A book, which I highly recommend, even if it is written from a largely Marxist perspective, is CLR James’s Beyond a Boundary. Many of the same themes emphasized as in Fire in Babylon, but with love of cricket shining through every masterful page. CLR James is in the top list of West Indian authors, and this book is a cricket classic.
A movie that I thoroughly enjoyed that was mostly about racial relations in Britain as the immigrant population swelled in the 1960s, but also has substantial cricketing side content, is Wondrous Oblivion, a 2003 British movie. I found the movie hilarious, including the line from which the title came, and highly recommend it even for those who don’t know much about cricket.

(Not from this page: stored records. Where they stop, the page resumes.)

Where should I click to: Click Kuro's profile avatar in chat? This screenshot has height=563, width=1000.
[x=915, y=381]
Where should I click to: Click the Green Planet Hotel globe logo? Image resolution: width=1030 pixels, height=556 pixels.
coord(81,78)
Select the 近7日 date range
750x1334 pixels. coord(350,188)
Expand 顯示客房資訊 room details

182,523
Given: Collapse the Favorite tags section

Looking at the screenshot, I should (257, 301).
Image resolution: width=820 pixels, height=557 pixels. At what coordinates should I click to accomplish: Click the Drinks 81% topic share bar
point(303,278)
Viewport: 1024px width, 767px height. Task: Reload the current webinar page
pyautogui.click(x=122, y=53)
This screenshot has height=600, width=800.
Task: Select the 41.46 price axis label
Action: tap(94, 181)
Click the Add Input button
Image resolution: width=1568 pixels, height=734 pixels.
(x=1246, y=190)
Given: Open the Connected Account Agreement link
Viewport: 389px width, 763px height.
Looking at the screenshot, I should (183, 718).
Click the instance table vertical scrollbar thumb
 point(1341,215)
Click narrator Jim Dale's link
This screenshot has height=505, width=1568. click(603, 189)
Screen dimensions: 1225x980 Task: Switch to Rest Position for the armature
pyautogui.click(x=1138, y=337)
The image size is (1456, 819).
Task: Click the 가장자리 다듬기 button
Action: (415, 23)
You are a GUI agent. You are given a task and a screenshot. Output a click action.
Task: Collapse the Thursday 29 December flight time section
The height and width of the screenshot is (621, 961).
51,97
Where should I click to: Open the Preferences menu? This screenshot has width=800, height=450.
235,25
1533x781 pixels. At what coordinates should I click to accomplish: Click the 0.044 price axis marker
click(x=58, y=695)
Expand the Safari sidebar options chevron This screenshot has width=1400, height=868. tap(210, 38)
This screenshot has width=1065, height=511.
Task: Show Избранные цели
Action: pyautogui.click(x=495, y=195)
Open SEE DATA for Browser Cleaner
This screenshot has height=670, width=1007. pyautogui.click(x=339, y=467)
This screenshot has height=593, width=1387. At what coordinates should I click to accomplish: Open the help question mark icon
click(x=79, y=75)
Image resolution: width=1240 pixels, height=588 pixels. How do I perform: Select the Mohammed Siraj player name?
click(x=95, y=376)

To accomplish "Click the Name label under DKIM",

Another movie we discussed is the 2001 film Lagaan, which broke somewhat into mainstream moviegoing among those who follow foreign films (it received an Oscar nomination for Best Foreign Language Film. It’s a typical Hindi blockbuster with Bollywood dance numbers and a length of nearly 4 hours. My mom watched this with me and enjoyed it, and she’s not a fan of subtitles or cricket.
I am mentioning only movies I have seen myself, but there are plenty of other good ones you can find by Googling “cricket movies”.
The last movie I’ll mention here is one you might not have noticed; it’s a Canadian film called Seducing Dr. Lewis, and isn’t at all about what the title makes you think it is about. It is about a small Canadian maritime fishing village that tries to attract a doctor, needed in their village, and sets its sights on an English-speaking doctor from Montreal who has gotten in some trouble with the medical authorities and his girlfriend and might be willing to re-settle. Assuming that the doctor is a cricket fanatic, the village lays out a cricket pitch and sets out to convince the doctor that cricket is a passion there. Again, you may need to resort to the subtitles, even if you speak French, as the language is mostly Canadian maritime French. But I loved this movie.
All the best,
Ron K.
PS. Seducing Dr. Lewis was evidently made under the original French title of La grande séduction. The movie was remade in English in 2013 as The Grand Seduction. So take your pick, or watch ’em all.
PPS. There is a listing of cricket movies at http://www.espncricinfo.com/magazine/content/story/389154.html that gives more plot previews than I have time to type here. I haven’t seen too many of them, but some of them look interesting. Be sure to check the comments after the article for suggestions omitted from the article.